Just exactly as if the cop on the corner refused to come to your aid because you were a person of colour, or a fundamentalist christian, and the police service failed to require that its employees stop discriminating in the provision of services.
Who else but women is ever expected to put up with this kind of shit? Who else but women would ever be told that the conscience, or morals, or religion, of a member of a group that provides a service that the state requires she obtain from that group prevail over her right to the equal protection of the law?
What *does* make the conscience, or morals, or religion, of some loony vicious doctor or pharmacist more important than *her* rights, but not more important than the rights of someone in need of a blood transfusion who encounters a JoHo doctor, or a person of colour in need of cough syrup who encounters a racist pharmacist?? Racists have scruples too, you know.

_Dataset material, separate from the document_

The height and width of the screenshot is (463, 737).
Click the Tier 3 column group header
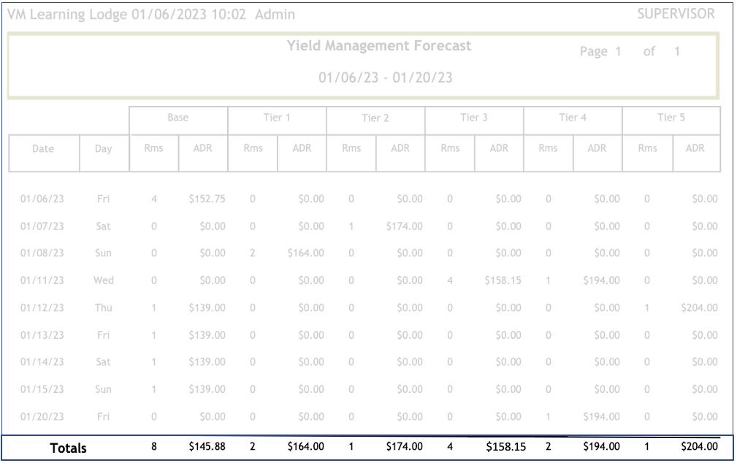tap(473, 118)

If these people don't like doing what the medical profession and only the medical profession (or pharmacists and only pharmacists) are empowered by law to do, then they should find other jobs.

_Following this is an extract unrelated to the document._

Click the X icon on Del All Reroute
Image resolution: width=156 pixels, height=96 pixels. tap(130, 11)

We don't even say to people looking to buy a sandwich that if the local lunch counter doesn't want to serve, say, Buddhists, because the owner has a firm and genuine religious conviction that Buddhists are agents of Satan, they're free to go find another lunch counter somewhere else that will serve them.
A lot of women don't have a lot of choice when it comes to finding a doctor or pharmacist. They may be in small communities, they may be tied to certain providers by their insurance company or HMO. They may need emergency contraception and have a small window of time in which to get it. They may be completely unable to obtain a legal, recognized-appropriate medical service, or fill a legal prescription, because the source they have no option but to try to obtain it from is a loony vicious asshole.
Now I'm not saying that anybody with these
alleged scruples is a loony vicious asshole. I'm saying that anybody who advances them as justification for denying women legal, appropriate medical services is a loony vicious asshole.
Doctors do indeed have rights. And those rights include the right to leave the profession if they don't like the rules.